Tojo stared at her long and hard, wondering what he could say and wishing he knew how to recognize the preliminary symptoms of a mental breakdown.
He even found himself half believing in Butterfly Delight as a separate entity—not as a headlining stripper, but as the person who kept Gloria Stunkel sane for twenty hours a day. Suddenly he wished they had taken a doctor along, instead of the extra games barker.
Gloria had returned to her chair and seemed content to sit there, sipping her fruit juice and staring at the sequined gown that was still hanging on the closet door, but Tojo felt he had to say something, any
thing, to break the silence. His brain raced through hundreds of prior conversations he had had with her over the years, scanning them, trying to find some interest they had in common, or even some subject other than her work that she had ever shown any enthusiasm for. He was startled to discover that he couldn't come up with a single one, and wondered what to do next.

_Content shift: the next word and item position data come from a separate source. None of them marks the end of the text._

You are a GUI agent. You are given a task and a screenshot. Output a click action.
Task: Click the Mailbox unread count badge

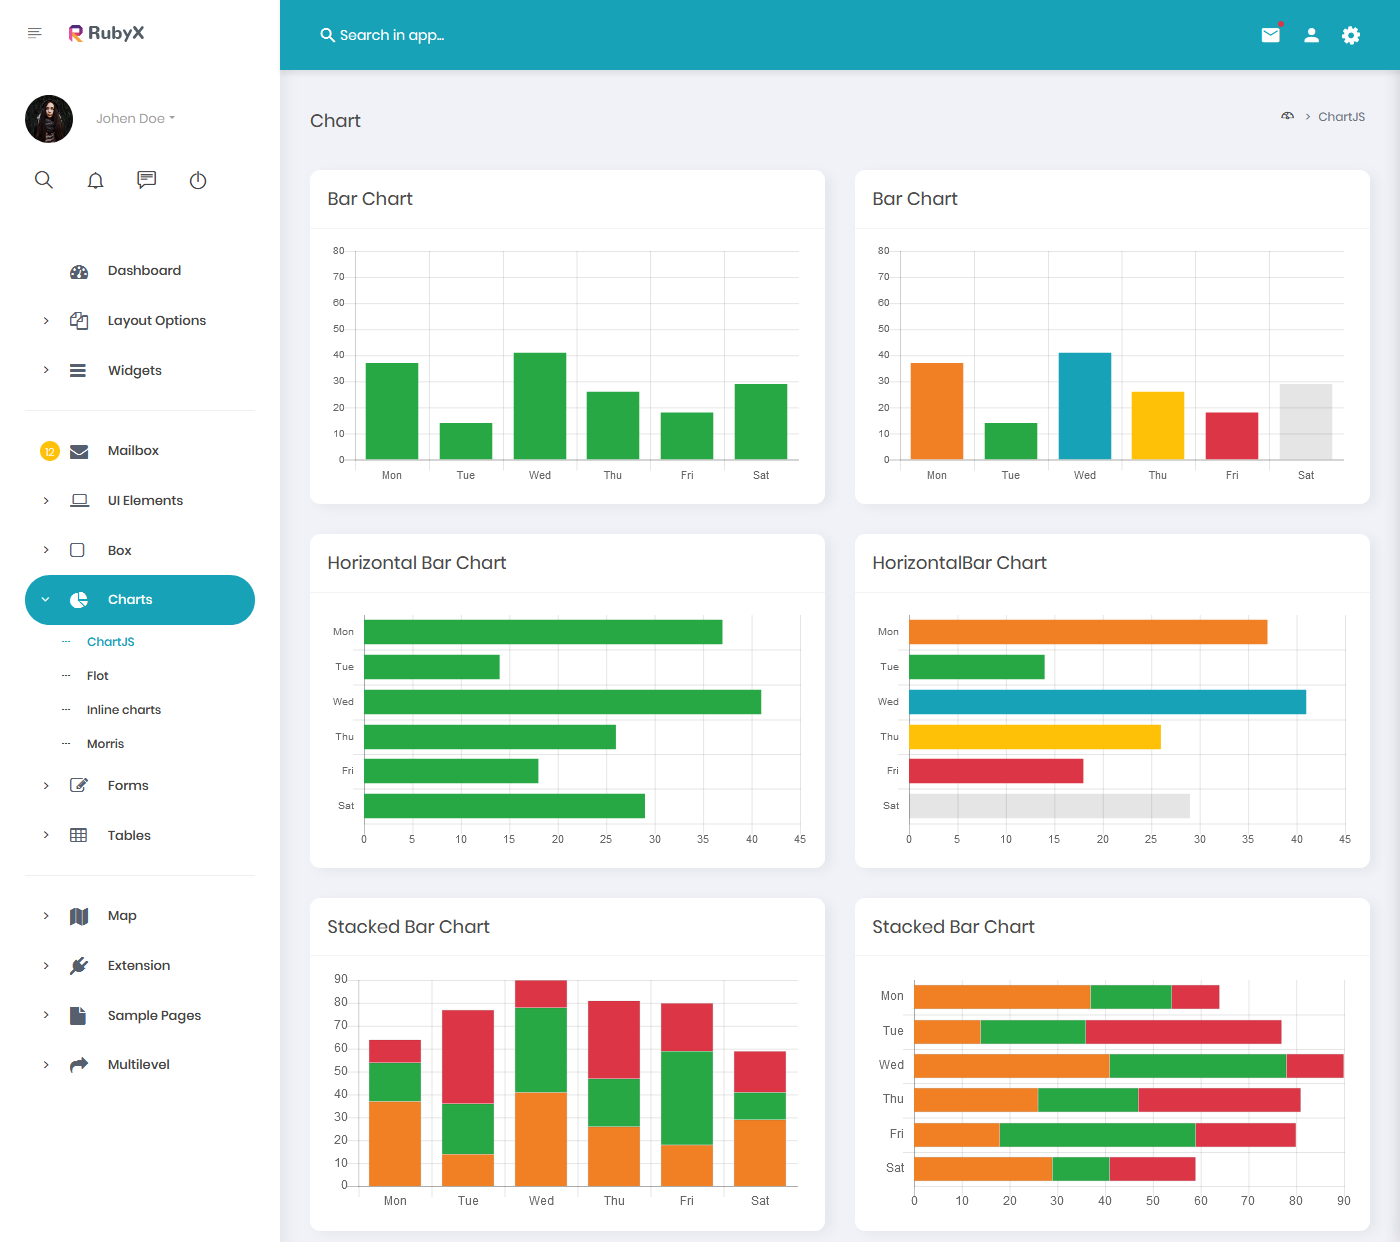pyautogui.click(x=49, y=450)
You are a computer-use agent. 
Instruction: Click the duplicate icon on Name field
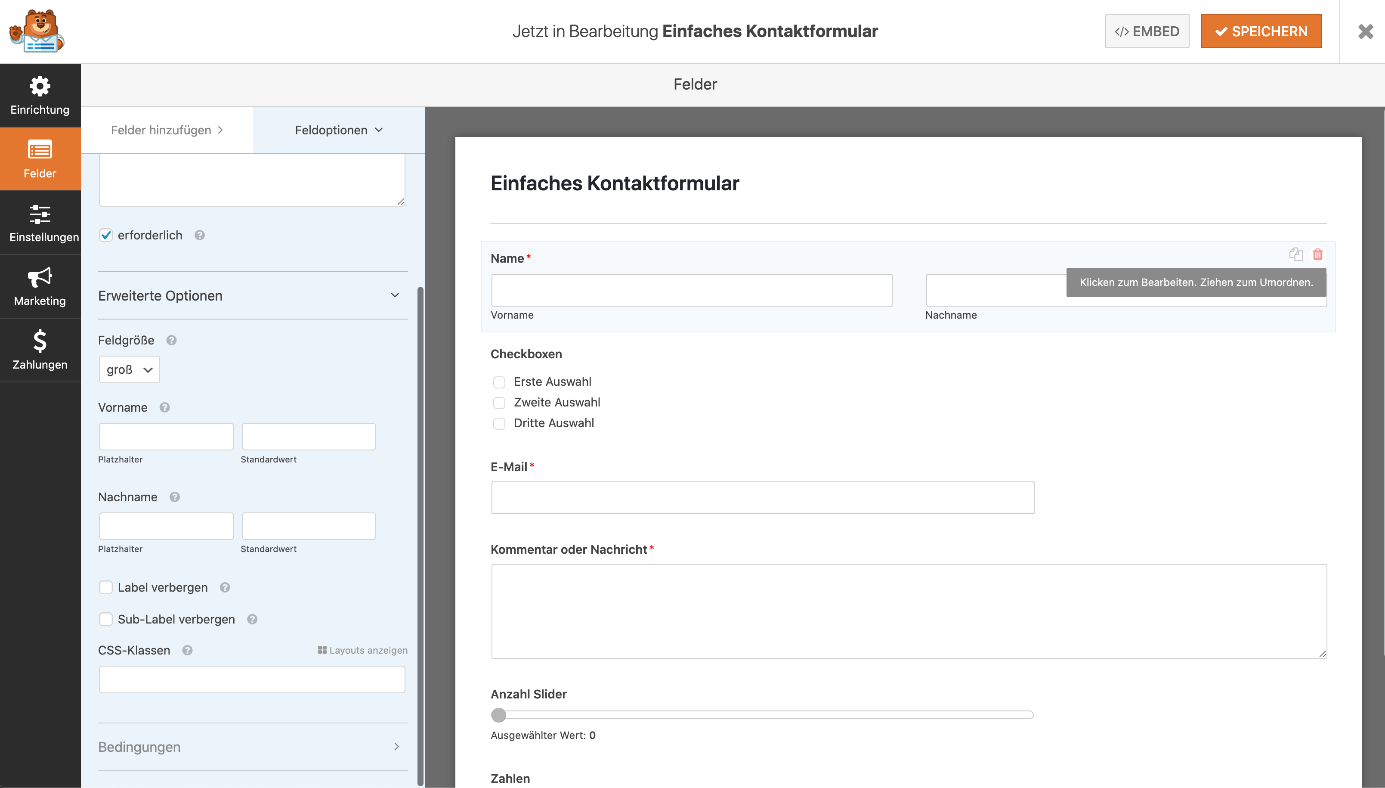point(1296,254)
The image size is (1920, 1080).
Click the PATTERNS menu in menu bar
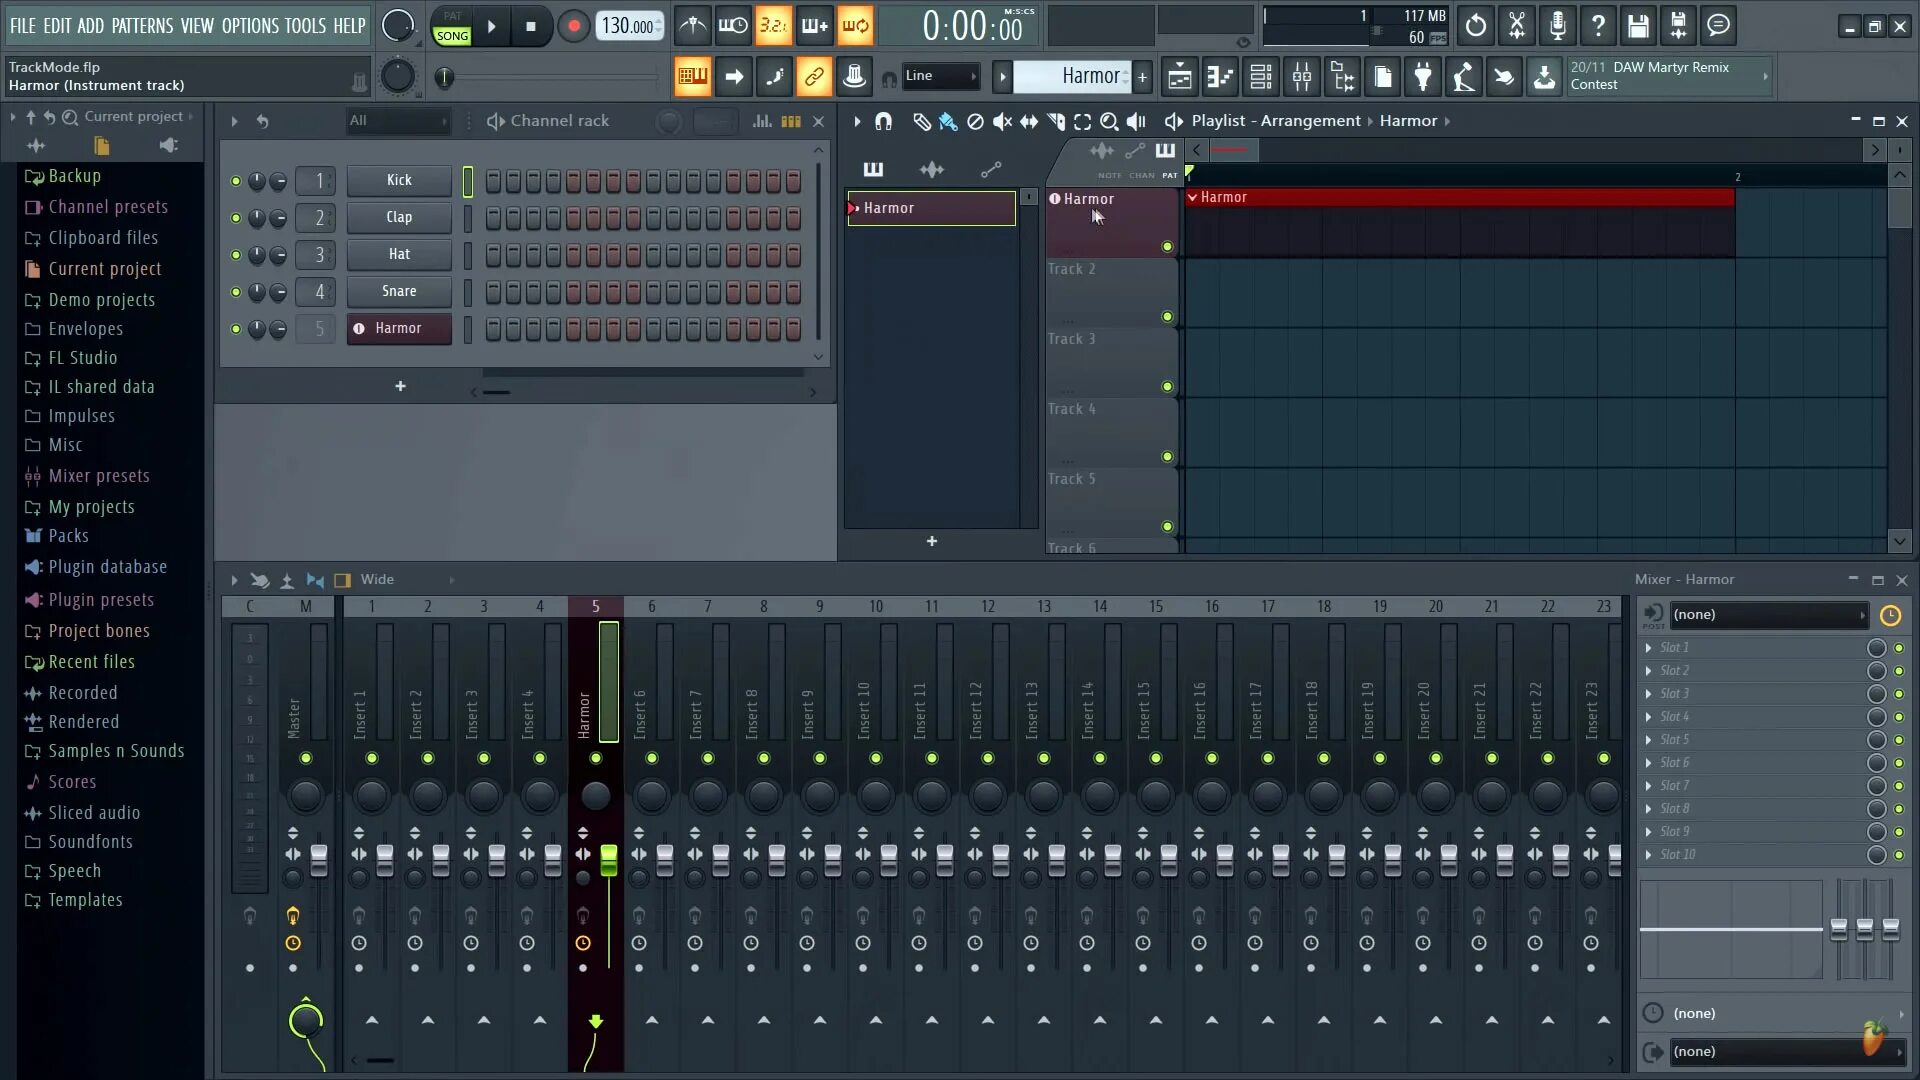point(141,26)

Finally she asked him if he would like a refill, and the sound of her voice breaking the grim silence of the room so startled him that he almost knocked his glass over.
“Yes, please,” he said, not wanting one at all but suddenly afraid to offer her any rejection, no matter how trivial.
He was taken off the hook a moment later when Mr. Ahasuerus knocked on the door and entered the compartment.
“Ah, hello, Tojo,” said the tall, cadaverous blue man. “I hope I'm not interrupting."
“No!” said Tojo, so anxious to force the word out that he almost screamed it.
Ahasuerus stared at him curiously, then turned to Gloria. “I'd like to speak to you for a moment, if I may."
“I'm not working the booths!” she said defiantly.
“This has nothing to do with the carnival,” said the blue man.
“Oh?” she said, eyeing him suspiciously.
“Well, only insofar as everything that takes place aboard ship pertains, directly or indirectly, to the carnival."
“Will you get to the point?"
“Certainly,” said Mr. Ahasuerus. “It has to do with something you requested from the galley robots. I believe you called it pineapple-papaya juice."
“What's the matter with that?” she said. “It's perfectly healthy. You might even try some yourself."
“The problem,” he continued patiently, “is that our computer has nothing in its memory banks concerning the chemical composition of a papaya, so if it isn't absolutely essential to your health and well-being, would a substitute be acceptable?"
“I suppose so,” she shrugged. “Make it banana-mango instead."
Tojo made a face at the thought of that concoction, and Ahasuerus shuffled his feet uncomfortably.